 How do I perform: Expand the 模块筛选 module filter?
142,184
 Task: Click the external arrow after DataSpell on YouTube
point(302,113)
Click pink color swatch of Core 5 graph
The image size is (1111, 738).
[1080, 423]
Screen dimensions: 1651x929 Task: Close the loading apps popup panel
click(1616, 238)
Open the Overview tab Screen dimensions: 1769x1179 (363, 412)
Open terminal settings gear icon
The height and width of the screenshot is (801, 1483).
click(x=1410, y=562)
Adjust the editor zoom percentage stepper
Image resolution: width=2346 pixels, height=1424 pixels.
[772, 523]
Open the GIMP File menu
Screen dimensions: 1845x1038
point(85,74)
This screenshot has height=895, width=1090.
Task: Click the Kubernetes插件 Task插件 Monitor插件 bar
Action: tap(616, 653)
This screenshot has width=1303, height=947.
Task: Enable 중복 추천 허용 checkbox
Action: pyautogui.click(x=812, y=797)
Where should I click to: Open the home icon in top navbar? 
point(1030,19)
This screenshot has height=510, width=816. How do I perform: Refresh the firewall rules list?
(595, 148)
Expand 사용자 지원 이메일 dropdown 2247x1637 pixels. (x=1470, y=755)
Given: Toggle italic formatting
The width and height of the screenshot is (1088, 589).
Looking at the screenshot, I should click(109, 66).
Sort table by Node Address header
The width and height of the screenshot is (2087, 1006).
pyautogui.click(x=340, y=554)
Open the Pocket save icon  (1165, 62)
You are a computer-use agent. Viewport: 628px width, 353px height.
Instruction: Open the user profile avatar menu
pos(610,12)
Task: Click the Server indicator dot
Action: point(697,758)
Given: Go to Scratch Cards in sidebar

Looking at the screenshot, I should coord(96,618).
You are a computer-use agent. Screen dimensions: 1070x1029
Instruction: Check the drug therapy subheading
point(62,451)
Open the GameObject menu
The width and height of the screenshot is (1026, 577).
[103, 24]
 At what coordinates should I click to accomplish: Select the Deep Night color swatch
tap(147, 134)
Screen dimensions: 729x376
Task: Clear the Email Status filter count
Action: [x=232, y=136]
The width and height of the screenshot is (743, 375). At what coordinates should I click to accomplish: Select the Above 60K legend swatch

===

Your instructions
In the entries above, restate word for word the lines between the one holding "The height and" and the one holding "Open the GIMP File menu", inclusive, and nothing besides.

Solved exercise
The height and width of the screenshot is (801, 1483).
click(x=1410, y=562)
Adjust the editor zoom percentage stepper
Image resolution: width=2346 pixels, height=1424 pixels.
[772, 523]
Open the GIMP File menu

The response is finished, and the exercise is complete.